--- EXERCISE GOAL ---
Starting at the line that contains "Homepage (290, 100)", copy every line through the end of the listing below exactly, and copy nothing else.

--- EXTRACTED DATA ---
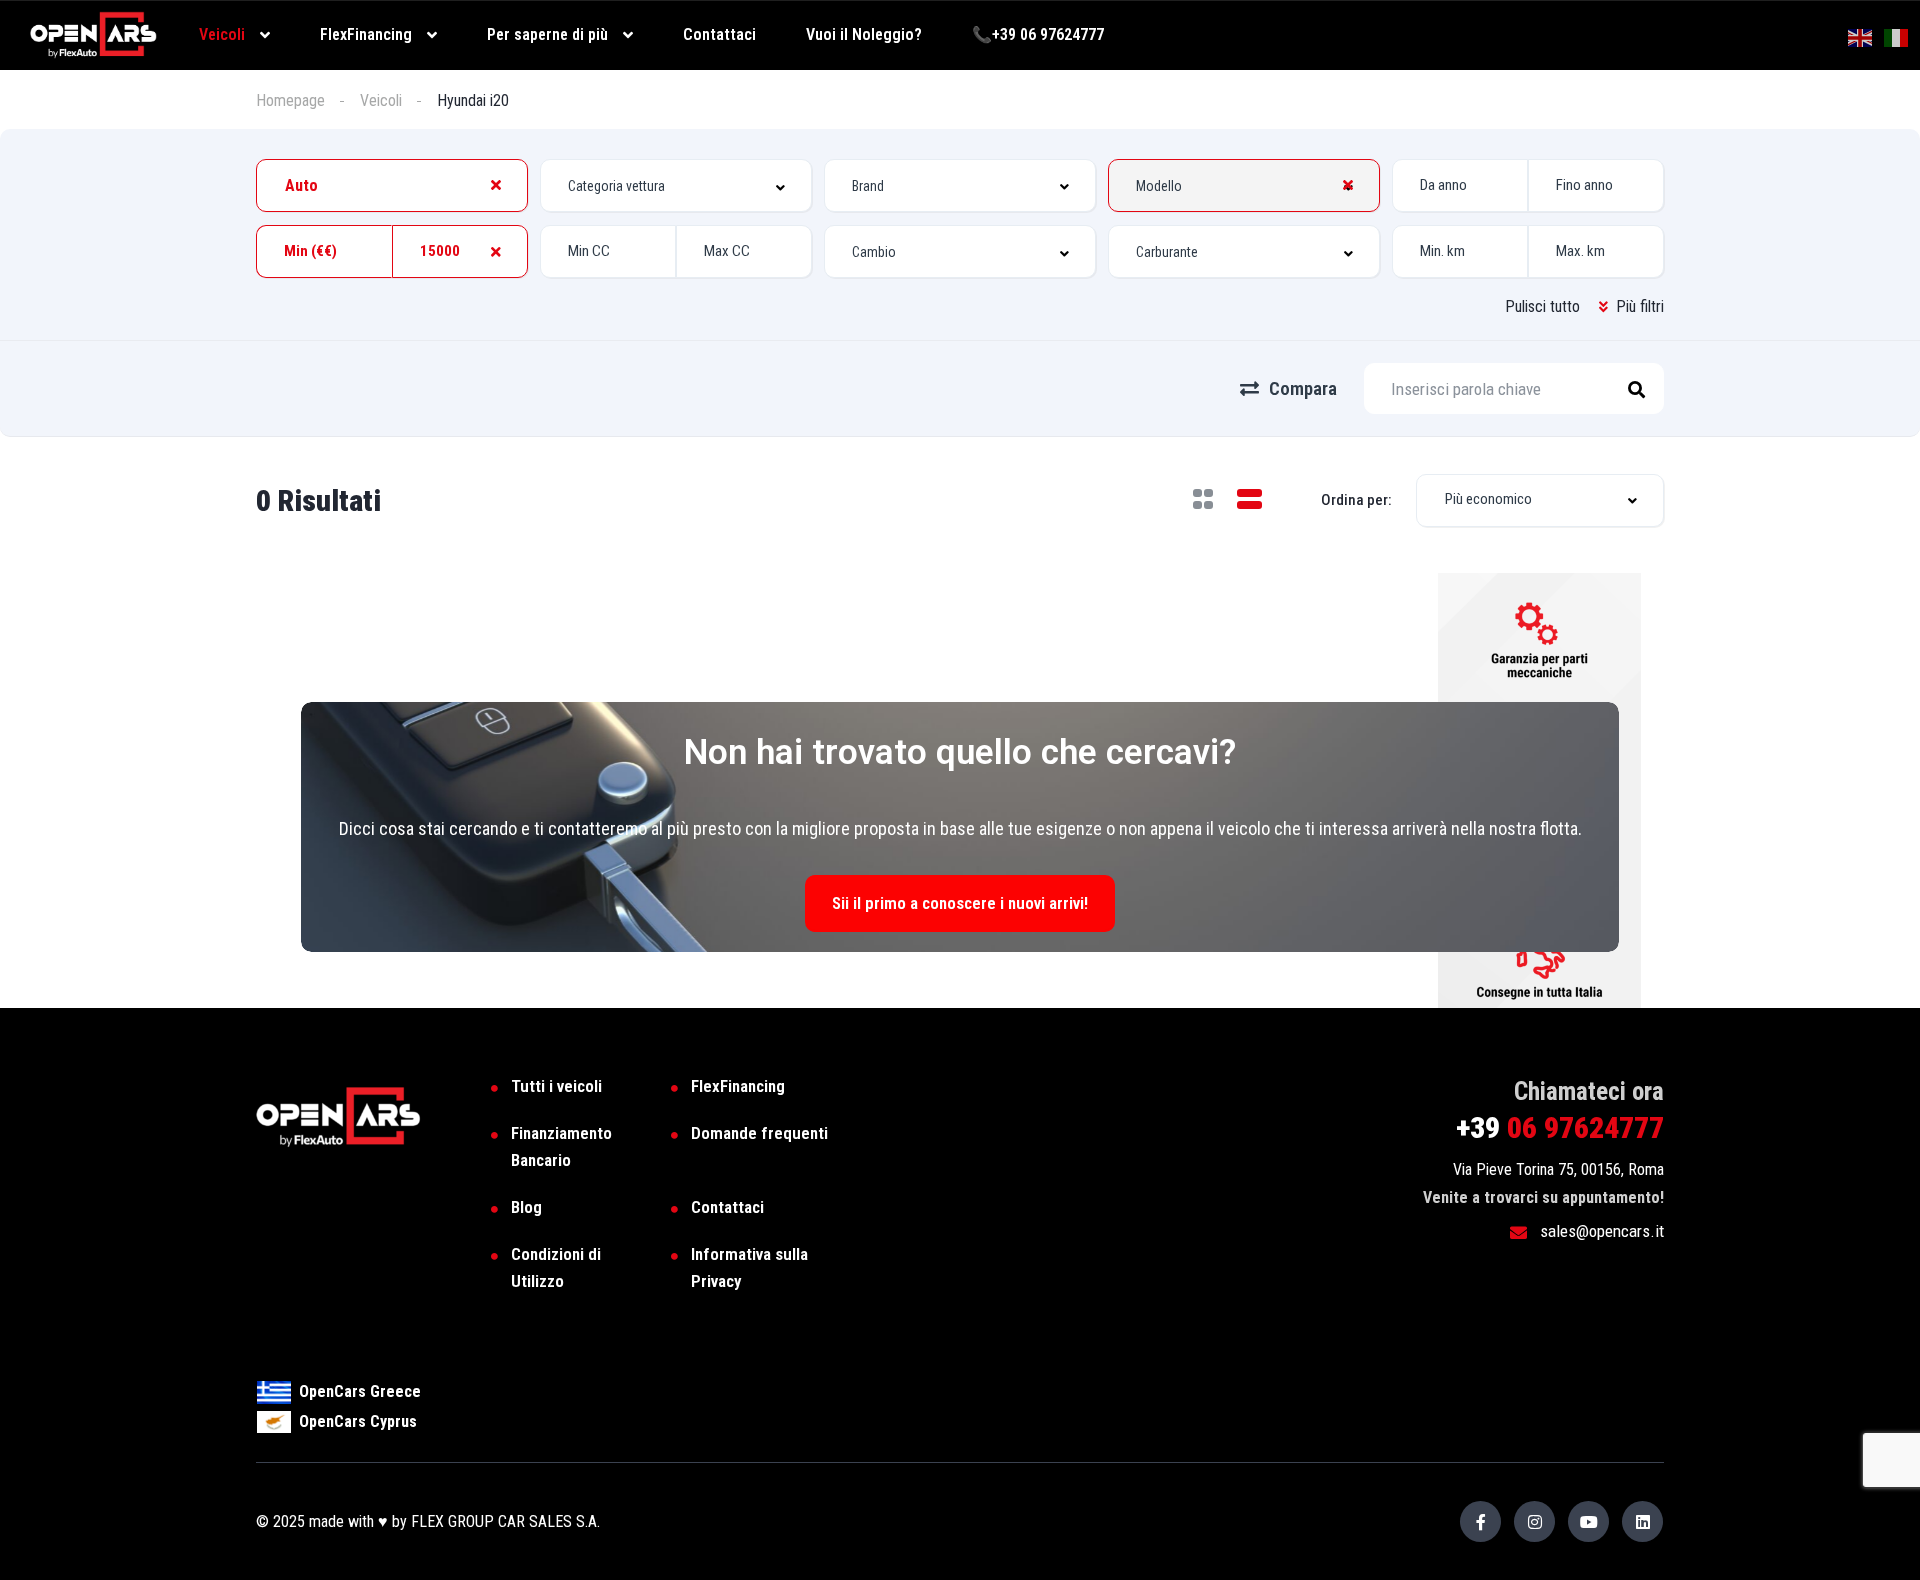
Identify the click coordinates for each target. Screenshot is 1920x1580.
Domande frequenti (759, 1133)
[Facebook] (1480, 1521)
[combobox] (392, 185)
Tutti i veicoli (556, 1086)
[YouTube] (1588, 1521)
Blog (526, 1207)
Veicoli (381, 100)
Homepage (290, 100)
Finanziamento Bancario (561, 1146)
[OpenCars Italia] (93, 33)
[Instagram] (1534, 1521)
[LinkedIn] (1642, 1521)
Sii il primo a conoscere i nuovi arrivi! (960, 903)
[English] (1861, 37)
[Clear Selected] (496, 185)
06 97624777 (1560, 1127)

--- WRITTEN ANSWER ---
Homepage (290, 100)
Finanziamento Bancario (561, 1146)
[OpenCars Italia] (93, 33)
[Instagram] (1534, 1521)
[LinkedIn] (1642, 1521)
Sii il primo a conoscere i nuovi arrivi! (960, 903)
[English] (1861, 37)
[Clear Selected] (496, 185)
06 97624777 (1560, 1127)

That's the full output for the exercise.